• Exercise prompt: Reproduce the records below word for word, starting at the line that contains "Given: Open Source monitor Fit zoom dropdown" and ending at the line that contains "coord(61,82)". Leave the pictures out of your answer.

Items from a dataset

§

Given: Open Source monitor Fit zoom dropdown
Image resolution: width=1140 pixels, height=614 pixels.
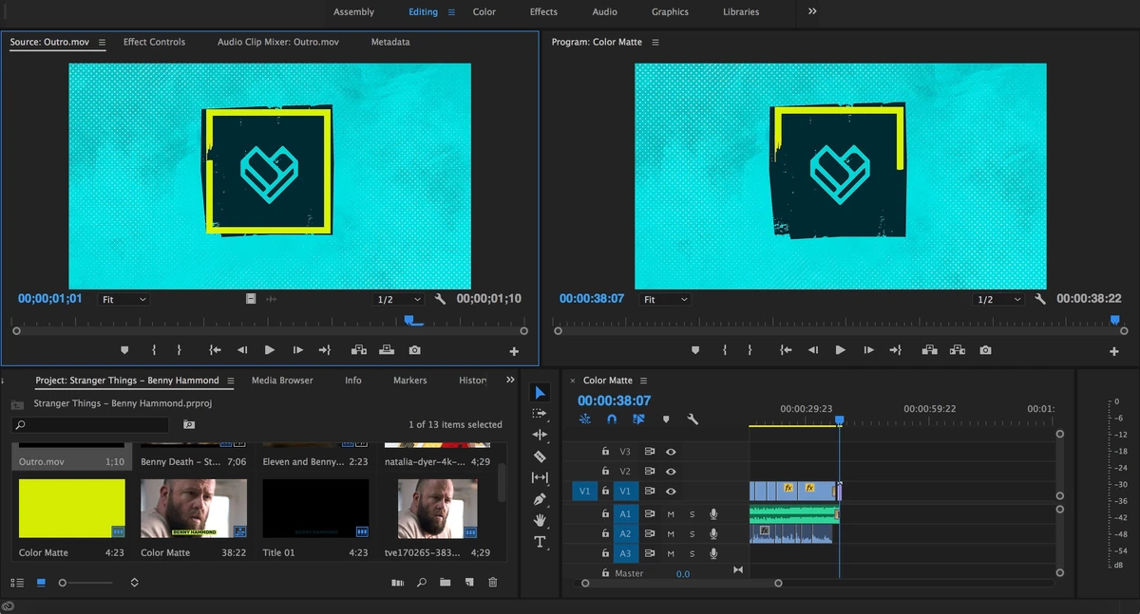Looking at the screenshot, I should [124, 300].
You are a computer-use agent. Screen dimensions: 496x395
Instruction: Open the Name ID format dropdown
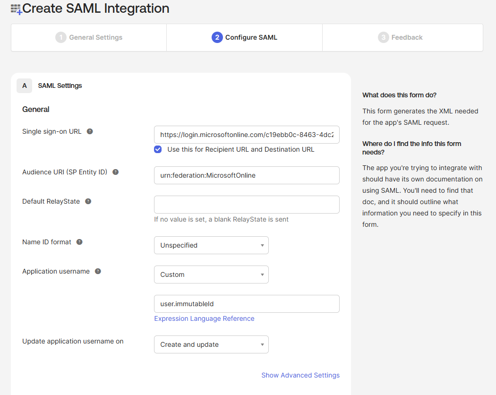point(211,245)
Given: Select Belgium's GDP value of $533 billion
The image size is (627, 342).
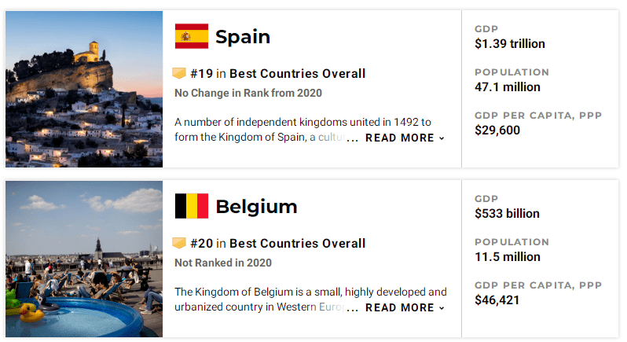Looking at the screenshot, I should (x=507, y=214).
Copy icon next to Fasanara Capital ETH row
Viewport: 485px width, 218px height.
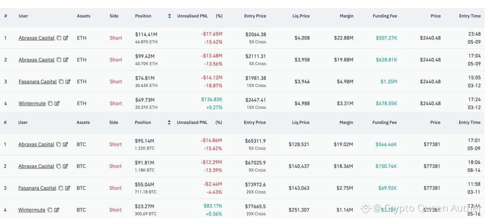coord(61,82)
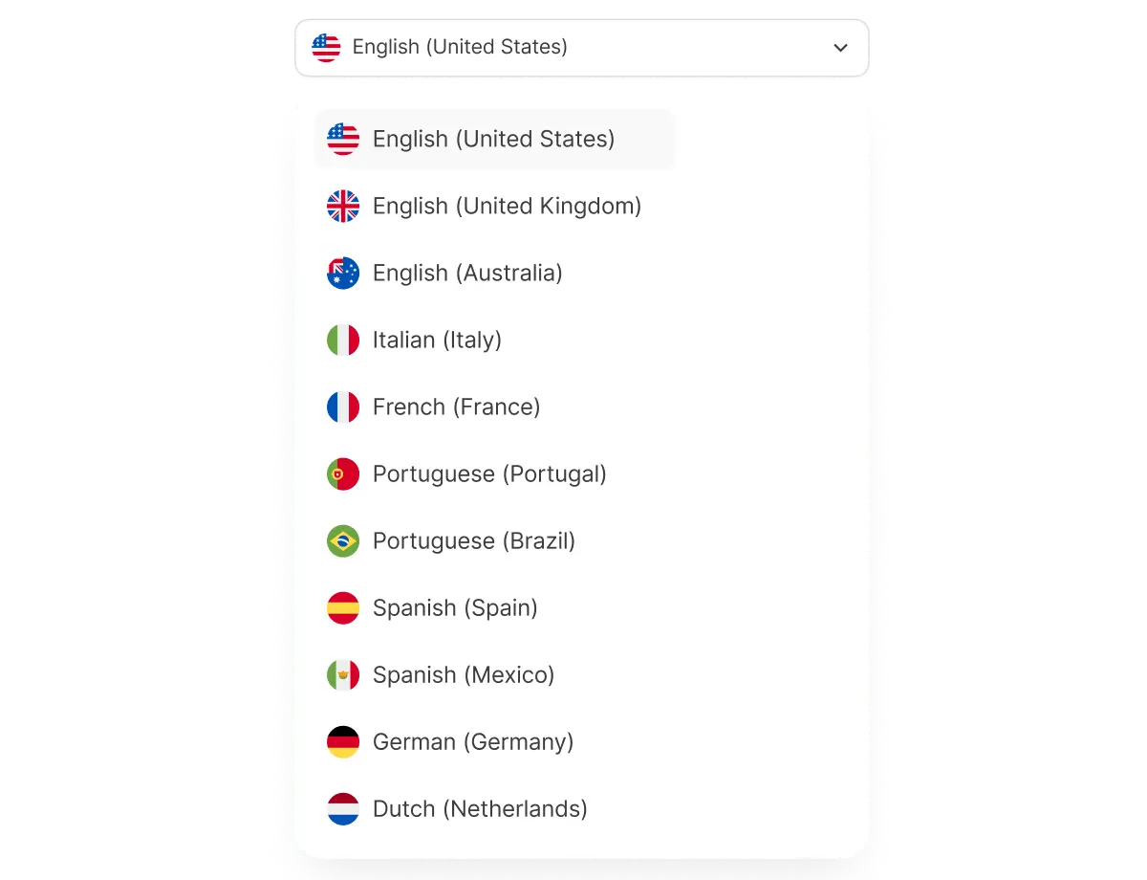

§

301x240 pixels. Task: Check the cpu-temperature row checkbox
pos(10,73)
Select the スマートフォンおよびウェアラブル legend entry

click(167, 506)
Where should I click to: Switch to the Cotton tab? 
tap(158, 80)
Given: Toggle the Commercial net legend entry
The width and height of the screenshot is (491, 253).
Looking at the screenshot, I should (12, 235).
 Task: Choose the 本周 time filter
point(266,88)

§

• Full solution:
Given: Open Source monitor Fit zoom dropdown
Image resolution: width=1140 pixels, height=614 pixels.
Looking at the screenshot, I should [124, 300].
You are a computer-use agent. Screen dimensions: 496x395
Instruction: Open the Name ID format dropdown
point(211,245)
Given: Select Belgium's GDP value of $533 billion
The image size is (627, 342).
Looking at the screenshot, I should (x=507, y=214).
Copy icon next to Fasanara Capital ETH row
Viewport: 485px width, 218px height.
coord(61,82)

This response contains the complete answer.